Evaluating Merchandise Performance

Measuring the performance of merchandise is necessary in order to gain an understanding of the products which have performed well and which have not performed as per the target. The performance can be as per plan, below the plan or above the plan.

Inventory turnover, which may also be called inventory or merchandise stock turn or just turnover, is a key to merchandise performance. Inventory turnover measures how long inventory is on hand before it is sold. Items that are on hand a short time have a high turnover those that are on hand longer having a low turnover.

Retailers calculate inventory turnover in several ways:

1) Net sales /average inventory at retail
2) Cost of merchandise sold / average inventory at cost
3) Units sold /average units in inventory
4) Net sales = turnover * average inventory at retail.
5) Average inventory at retail = net sales /turnover

Turnover is a key to high performance, which means profits in retailing. However, higher turnover will not indefinitely increase profits, and the lowest profits, and the lowest turnover will not necessarily result in the lowest profits.

Rapid turnover enables the retailer to reduce certain expenses. Lower inventories will obviously require less capital, and thus the retailer’s interest expenses will be lower. Also associated with lower inventories will be lower levels of insurance coverage required, lower inventory taxes on year end inventories and lower cost of space to store the inventory. On the other hand, rapid turnover can increase expense. With similar average inventories on hand, the retailer must order more frequently and in smaller quantities, resulting in higher clerical costs, lost quantity discounts and higher transportation rates.

Success in retail can be measured by the amount of profit generated in relation to the working capital invested i.e. the return on investment. Certain costs in any business are fixed or at least are not easily flexed. Shop rents and head office costs fall into this category. Merchandise margins and product mix, however, are variable and their management can either enhance or destroy profitability.

Many retailers use the performance indicators of gross margin % (after markdown) and weeks cover to measure performance. These are very commonly available but used in isolation from each other, they are of limited value. Gross margin % gives us a measure of reactive profitability without taking into account the costs of stockholding investment. Weeks cover tells us how effectively we turned our stock without informing us about relative profitability.

There are three methods of analyzing merchandising performance:

1) ABC analysis
2) Sell through analysis
3) Multiple Attribute method.

ABC Analysis: Pareto (ABC) Analysis (a.k.a 80/20 Rule)

ABC analysis rank orders merchandise by some performance measure to determine which items should never be out of stock, which items should occasionally be allowed to be out of stock and which items should be deleted from the stock selection.

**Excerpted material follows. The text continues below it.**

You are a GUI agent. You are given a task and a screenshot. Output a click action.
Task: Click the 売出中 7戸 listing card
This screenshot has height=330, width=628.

An ABC analysis can be done at any level of merchandise classification form SKU to department.

ABC analysis utilizes the 80:20 principles which imply that 80% of the sales come from 20% of the products. The first step in the ABC analysis is to rank order SKU’s using one or more criteria. The most important performance measure for this type of analysis is

Contribution margin:

Contribution margin: Net sales – Cost of goods sold – Other variable expenses

The next step is to determine how items with different levels of profit or volume should be treated differently. The buyer may define as A items those that account for 5% of items and represent 70% of sales. B items represent 10% and 20% of sales. C items account for 65% of the SKUs but contribute only 10% of sales and D as those items for which there were no sales in the past season.

Sell through Analysis:

A sell through analysis is a comparison between actual and planned sales to determine whether early markdowns are required or whether more merchandise is needed to satisfy demand. There is no rule which can determine when a mark down is necessary. It depends on experience with the merchandise in the past, whether the merchandise is schedule to be featured in advertising or whether the vendor can be reduce the buyers risk by providing markdown ,money etc.

If actual sales stay significantly ahead of planned sales, a reorder should be made.

Multiple attribute Method:

This method uses a weighted average score for each vendor. The following steps are followed:

1) Develop a list of issues to consider for decision making, like vendor reputation, service merchandise quality, selling history etc.
2) Give importance weights to each attribute
3) Make judgments about each individuals brand’s performance on each issue.
4) Combine the importance and performance scores
5) Add all to arrive at the brand scores.